S dollar to be 20 percent below its free market value, a practice known as “pegging” which is defined as fixing the exchange rate of a local currency against hard currency. The Chinese have an objective of keeping the yuan low, in order to ensure the goods and services are competitive in order to export.    Timeline of Events Major events that influenced the currency market  ·      Nixon Shock (1971)  ·      Oil Crisis (1973)  ·      Apartheid demise (1982)  ·      Asian Financial crisis (1977)  ·      The Gulf War (1991)  ·      European debt crisis (2008)    Relevant UN treaties:  ·      2015 Trade Facilitation and Trade Enforcement Act (and specifically the Bennet Amendment; Section 701) ·      The 1988 Omnibus Trade and Competitiveness Act (section 3004)  Major Countries and Organizations Involved  China        Recently, numerous public officials and commentators claim that China has engaged in impermissible ‘currency manipulation’.

 In October, 2008 President Obama has stated that China’s current trade surplus is because of to its manipulation of its currency’s value’. Over the past few years, various proposals have been made against China. At different times, China’s currency, the renminbi (RMB), has seen many different policy regimes; it has been pegged to the dollar, allowed to float, and it was deliberately devalued by the Chinese government.

 Through all of that oscillation, the net result is that the Chinese currency has been, and currently still is, undervalued against the dollar compared to what it would be if left to market forces.     U.N Conference on Trade and Development      U.

N. agency has urged China to reject Western pressure to float its currency. In a policy brief, the U.N. Conference on Trade and Development, or UNCTAD, stated in an argument that market forces have caused currency chaos in the world, and leaving currencies to irrational market forcers will not help rebalance the global economy.  The United States       China is probably the most well-known currency manipulator today, as they have purchased previously unseen amounts of dollars to devalue the yuan and raise Chinese exports to an extremely competitive level.

Meanwhile, American exports are getting weaker, and as China possesses the biggest dollar reserves of the world.   Previous attempts to solve the issue:        Both the the International Monetary Fund (IMF) and the World Trade Organization (WTO) are approaching the issue of currency manipulation in their own way. The measures that WTO had on currency manipulation that were against subsidies failed to solve this issue. Therefore, new measures must be adapted and taken, to eliminate this issue. And this should be done through agreements made by the International Model United Nations. It seems that the WTO lack the power of interfering in any currency manipulation dispute because its out of its jurisdiction.

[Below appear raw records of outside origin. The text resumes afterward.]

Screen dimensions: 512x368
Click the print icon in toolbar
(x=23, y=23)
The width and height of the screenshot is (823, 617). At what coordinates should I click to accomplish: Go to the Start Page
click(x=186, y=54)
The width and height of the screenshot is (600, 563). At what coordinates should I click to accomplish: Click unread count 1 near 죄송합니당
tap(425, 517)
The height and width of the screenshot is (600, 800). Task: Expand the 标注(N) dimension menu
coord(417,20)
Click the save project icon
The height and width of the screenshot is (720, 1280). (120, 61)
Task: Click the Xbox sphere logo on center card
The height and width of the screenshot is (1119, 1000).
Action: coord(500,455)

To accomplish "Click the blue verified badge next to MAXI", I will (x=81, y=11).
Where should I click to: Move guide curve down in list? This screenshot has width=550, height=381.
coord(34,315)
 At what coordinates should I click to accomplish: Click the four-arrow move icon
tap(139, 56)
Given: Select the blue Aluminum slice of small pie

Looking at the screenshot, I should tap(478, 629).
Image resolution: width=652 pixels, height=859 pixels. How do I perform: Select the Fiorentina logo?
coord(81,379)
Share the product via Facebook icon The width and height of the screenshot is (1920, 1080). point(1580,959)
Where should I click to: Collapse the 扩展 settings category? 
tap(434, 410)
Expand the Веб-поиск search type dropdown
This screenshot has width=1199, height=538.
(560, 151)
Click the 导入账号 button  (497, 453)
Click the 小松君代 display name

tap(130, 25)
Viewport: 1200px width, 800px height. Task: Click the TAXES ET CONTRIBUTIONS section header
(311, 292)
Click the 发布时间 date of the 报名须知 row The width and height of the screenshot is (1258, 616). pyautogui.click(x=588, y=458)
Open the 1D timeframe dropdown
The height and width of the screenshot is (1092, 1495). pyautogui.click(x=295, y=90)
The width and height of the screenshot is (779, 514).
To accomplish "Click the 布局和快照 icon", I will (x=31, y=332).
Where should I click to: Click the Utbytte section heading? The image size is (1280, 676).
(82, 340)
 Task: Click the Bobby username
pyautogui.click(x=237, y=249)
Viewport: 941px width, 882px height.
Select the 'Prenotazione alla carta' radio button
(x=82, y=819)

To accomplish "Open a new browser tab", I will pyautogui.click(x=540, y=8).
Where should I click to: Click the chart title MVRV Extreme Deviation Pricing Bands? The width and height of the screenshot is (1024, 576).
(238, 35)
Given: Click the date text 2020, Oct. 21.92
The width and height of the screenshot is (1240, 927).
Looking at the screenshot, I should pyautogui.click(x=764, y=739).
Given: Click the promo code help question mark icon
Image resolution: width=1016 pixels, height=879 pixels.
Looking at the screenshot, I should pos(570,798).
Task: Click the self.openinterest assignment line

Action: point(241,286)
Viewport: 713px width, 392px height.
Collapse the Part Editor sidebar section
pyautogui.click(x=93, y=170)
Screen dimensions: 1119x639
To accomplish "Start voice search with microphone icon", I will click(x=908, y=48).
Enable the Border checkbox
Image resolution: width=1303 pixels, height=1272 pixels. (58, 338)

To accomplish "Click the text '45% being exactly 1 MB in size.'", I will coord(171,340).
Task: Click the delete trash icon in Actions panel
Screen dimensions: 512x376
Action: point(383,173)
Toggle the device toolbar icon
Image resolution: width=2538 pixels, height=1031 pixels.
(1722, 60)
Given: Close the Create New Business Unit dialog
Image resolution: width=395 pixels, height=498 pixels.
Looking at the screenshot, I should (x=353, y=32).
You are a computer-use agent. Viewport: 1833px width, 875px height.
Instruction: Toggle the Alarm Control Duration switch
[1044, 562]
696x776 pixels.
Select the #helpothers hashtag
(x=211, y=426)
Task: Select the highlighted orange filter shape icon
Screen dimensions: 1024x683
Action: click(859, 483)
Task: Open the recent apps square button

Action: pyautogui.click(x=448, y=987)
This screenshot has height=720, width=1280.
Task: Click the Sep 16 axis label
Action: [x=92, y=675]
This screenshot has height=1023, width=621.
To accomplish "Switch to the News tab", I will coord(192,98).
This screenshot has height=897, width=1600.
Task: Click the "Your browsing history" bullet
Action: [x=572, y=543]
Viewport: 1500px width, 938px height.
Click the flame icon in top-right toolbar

This is evident by their inability to issue any real resolution or judgment on any currency manipulation disputes.     Possible Solutions        The most suitable solution in this case to combat currency manipulation is a scenario that is similar to the post World- War II. Examining and looking into the destructions that currency manipulation has caused, has made the international community understand the immediate need for a prohibition of such tactics. If the international community was able to settle on the same conclusion, then they might after be able to develop a sufficient policy agency. The first step to address this complicated issue might be changing IMF´s Articles of Agreement that would guarantee the IMF more power in forcing countries not abiding to these rules. A second step to be taken, is by using the WTO´s power to clearly define currency manipulation in a more precise manner, in order for countries to be able to distinguish between currency manipulation and subsidy, and differentiate between them.

Although, this would require a transparency of countries’ financial affairs national reserve banks. Eventually, these measures that would be taken may raise awareness in the countries private economic sectors about the dangers and effects of currency manipulation.